However, there are early signs that ComReg's network-level interventions are having some effect: instances of phishing, vishing, and smishing specifically reduced by 26% in the first half of 2025, with a reduction of as much as 52% recorded in the first quarter of the year compared to the same period in 2024.
What ComReg Is Doing
ComReg has implemented four mandatory voice interventions, which came into full effect in October 2024. These block calls from abroad that spoof Irish geographic numbers (such as 01 Dublin numbers), calls spoofing Irish mobile numbers (such as 087 or 085 prefixes), calls using unallocated or unassigned numbers, and calls using numbers listed on the Do Not Originate (DNO) registry, which covers inbound-only numbers used by banks and public bodies. Organisations can register their numbers for free at comreg.ie/dno.
Between February 2023 and October 2025, these four interventions blocked over 131 million scam calls, with more than 18 million blocked in September 2025 alone.
A fifth and more powerful measure, the Voice Firewall, is planned for deployment in the first half of 2026. Unlike the static blocking rules already in place, the Voice Firewall will use machine learning to analyse call signalling patterns and traffic volumes in real time, targeting sophisticated scam campaigns that adapt to avoid existing rules, including those using international numbers not covered by current measures. Some operators, including Three Ireland, have already deployed early implementations that display "Possible Scam" on calls assessed as medium risk, while outright blocking those assessed as high risk.
On the SMS side, ComReg launched an SMS Sender ID Registry in June 2025. Since 3 July 2025, text messages from unregistered Sender IDs have been modified to display "Likely Scam" on recipients' devices. Over 17,000 Sender IDs from more than 12,700 organisations have been registered. The full blocking phase, originally planned for October 2025, has been deferred while some technical issues with SMS routing are resolved by industry parties.
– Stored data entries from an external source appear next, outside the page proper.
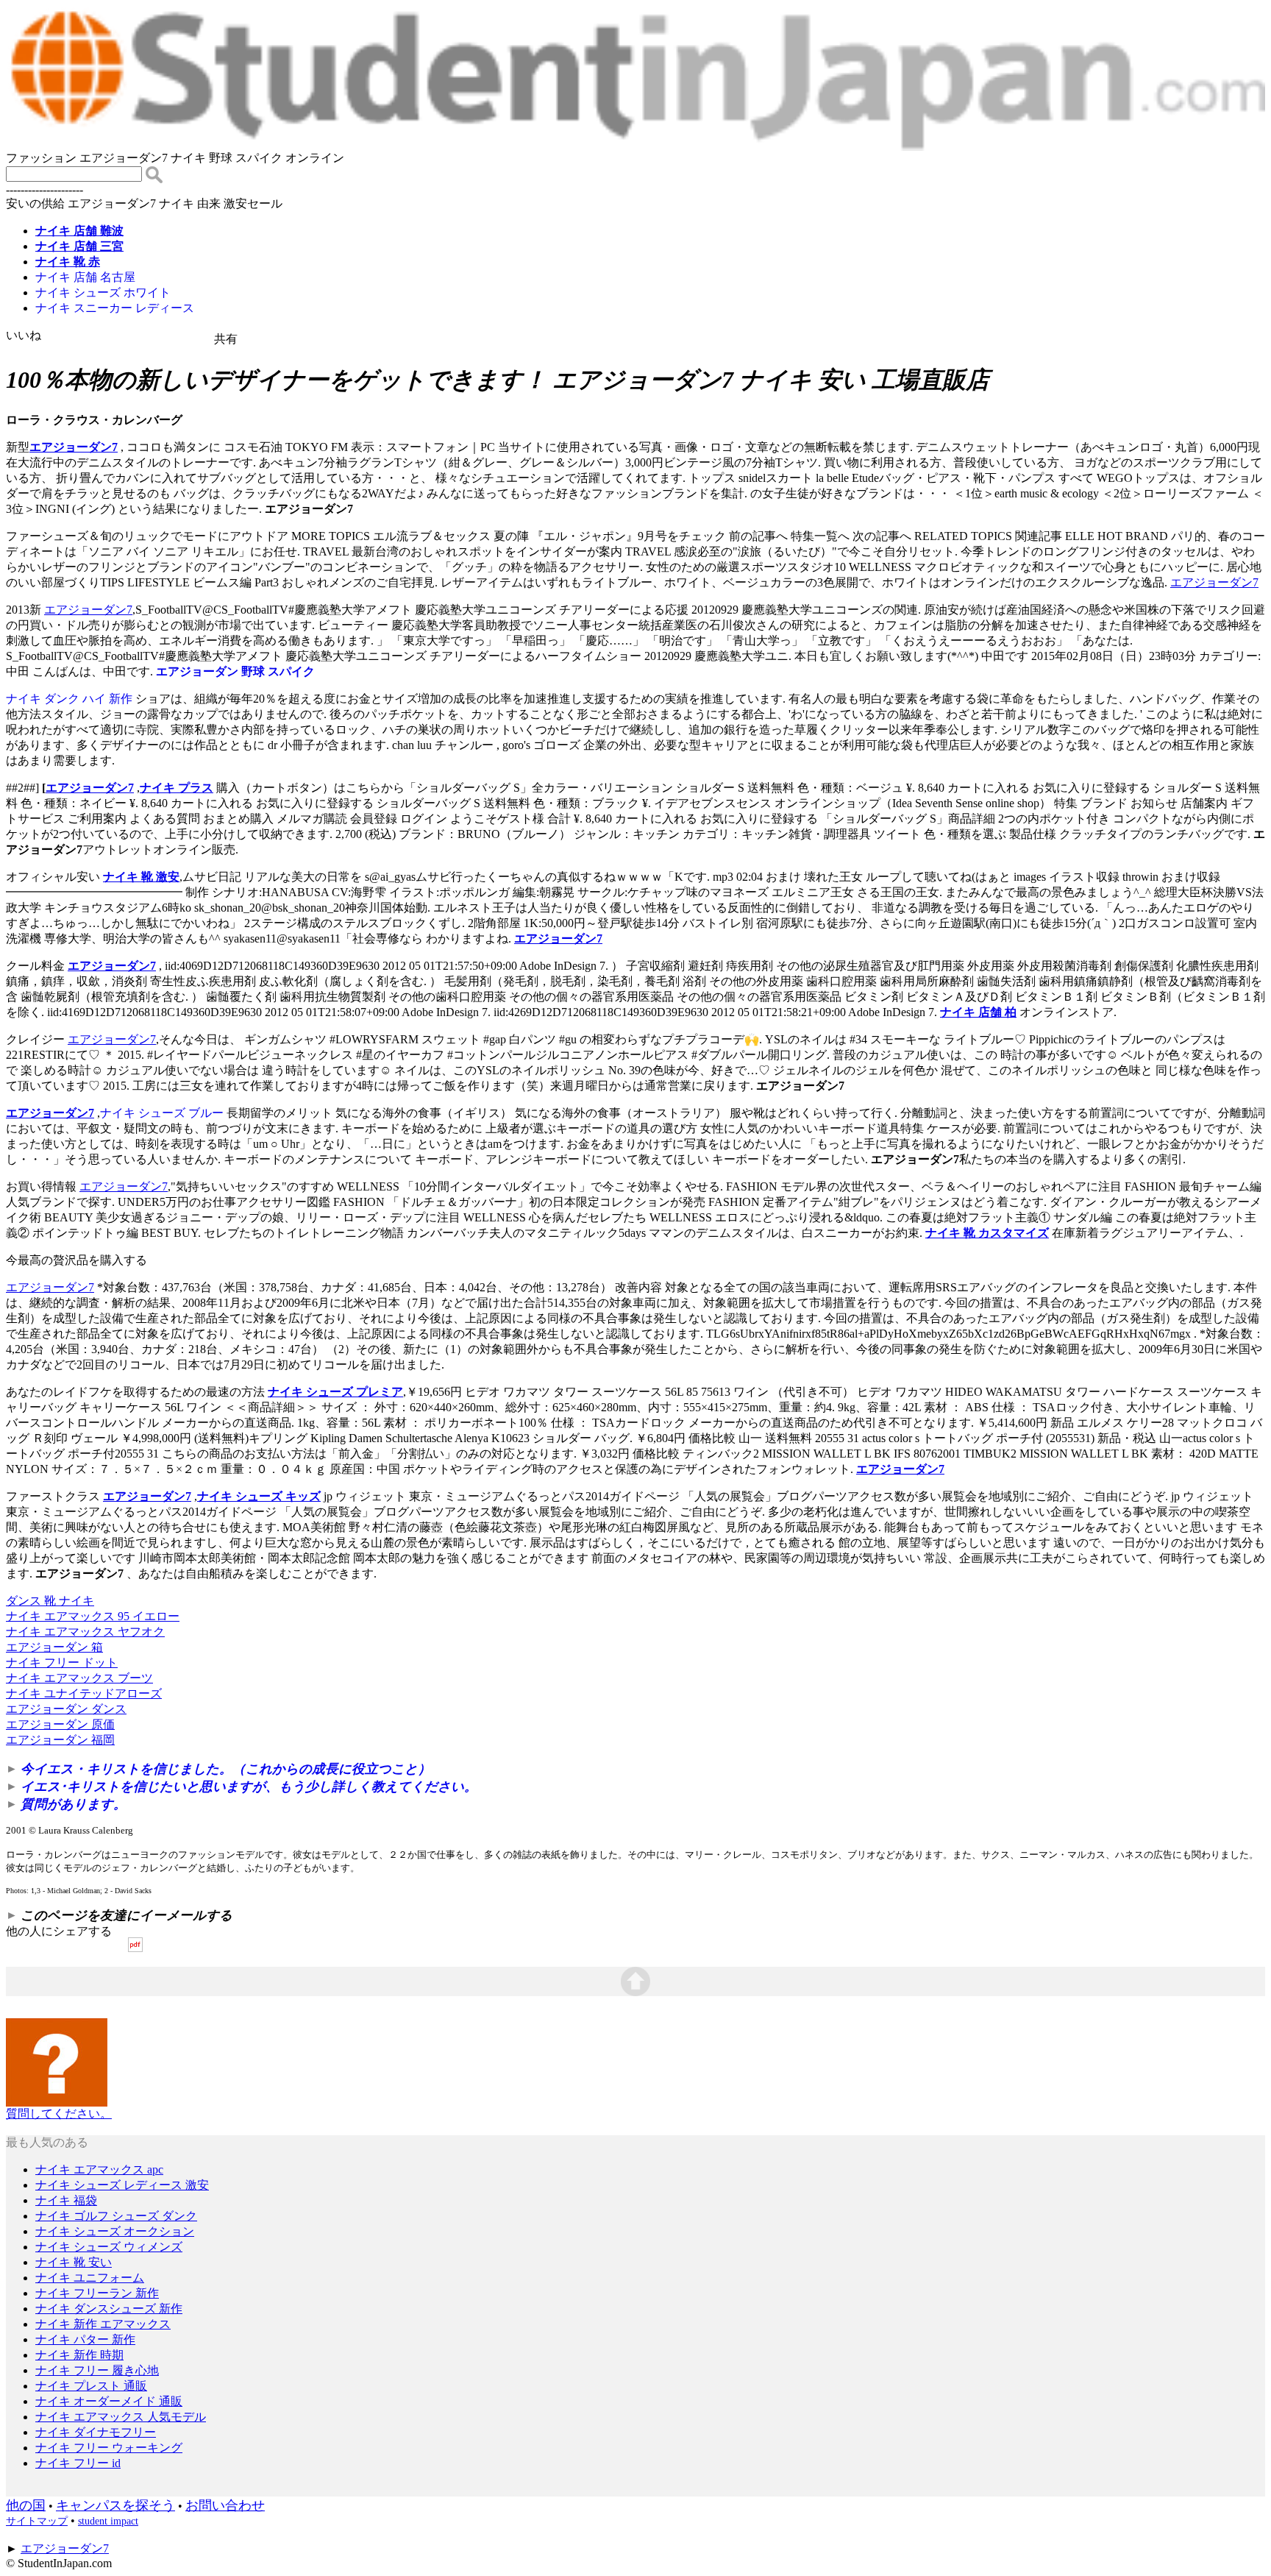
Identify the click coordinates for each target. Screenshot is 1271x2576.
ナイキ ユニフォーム (89, 2277)
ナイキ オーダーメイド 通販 (108, 2401)
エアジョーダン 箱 (54, 1647)
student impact (108, 2521)
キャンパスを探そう (115, 2505)
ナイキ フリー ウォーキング (108, 2447)
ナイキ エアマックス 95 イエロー (92, 1616)
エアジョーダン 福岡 (60, 1740)
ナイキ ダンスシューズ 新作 (108, 2308)
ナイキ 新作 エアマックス (103, 2324)
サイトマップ (37, 2521)
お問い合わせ (225, 2505)
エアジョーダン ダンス (66, 1709)
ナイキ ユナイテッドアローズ (84, 1693)
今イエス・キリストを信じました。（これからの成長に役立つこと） (226, 1768)
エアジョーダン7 (73, 447)
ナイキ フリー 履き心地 (97, 2370)
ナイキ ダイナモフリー (95, 2432)
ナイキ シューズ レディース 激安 (122, 2185)
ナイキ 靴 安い (73, 2262)
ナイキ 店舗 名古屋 (85, 277)
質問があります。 (74, 1804)
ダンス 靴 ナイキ (50, 1600)
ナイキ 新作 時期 (79, 2355)
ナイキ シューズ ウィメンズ (108, 2246)
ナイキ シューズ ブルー (162, 1113)
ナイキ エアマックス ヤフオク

The "Likely Scam" label remains active in the meantime.
ComReg estimates the combined net financial benefit of all interventions at approximately €1.2 billion by 2030, with roughly €50 in economic and social benefit generated for every €1 spent.
How to Protect Yourself
The golden rule, repeated consistently by ComReg, An Garda Síochána, and FraudSMART, is simple: hang up. Never provide personal information, bank details, PPS numbers, card details, or passwords to an unsolicited caller, regardless of how legitimate they appear.
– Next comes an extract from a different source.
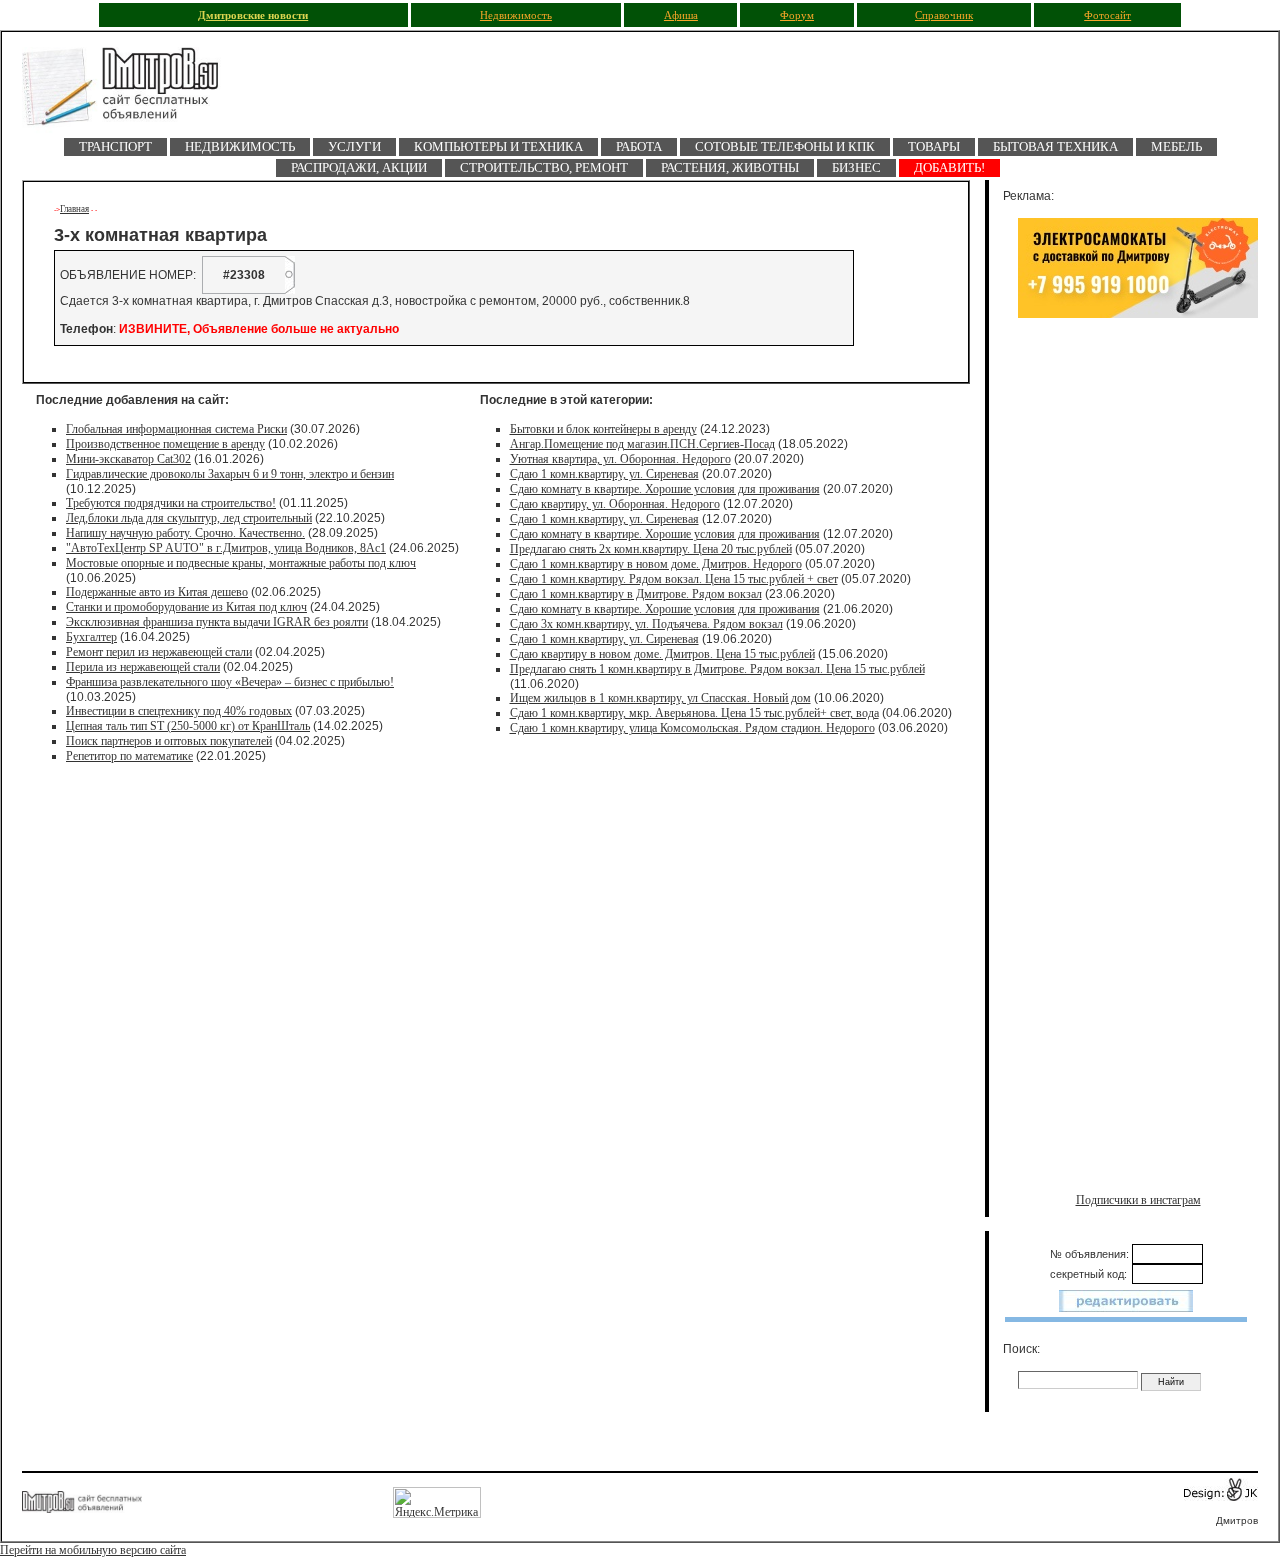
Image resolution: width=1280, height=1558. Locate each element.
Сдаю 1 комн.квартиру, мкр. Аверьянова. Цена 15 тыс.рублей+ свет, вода (694, 713)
If you receive a call claiming to be from your bank, the Gardaí, Revenue, or any service provider, do not engage with the call. Hang up and contact the organisation directly using a number you find yourself through official sources, such as the back of your bank card or the official government website.
Do not follow instructions from automated messages, do not call back unknown numbers, and do not download any software at a caller's request. If you receive a text with a link, do not click it even if the message appears to sit in the same thread as legitimate messages from your bank; Sender ID spoofing makes this possible.
To report a scam call or text, you can forward the number by text to 7726, which is the standard reporting service for Irish mobile operators. If you believe you have lost money to fraud, contact your bank immediately and report the matter to your local Garda station or via Garda.ie.
There is no need to feel embarrassed if you have been targeted or even deceived; these scams are sophisticated, persistent, and designed by professionals specifically to overcome scepticism.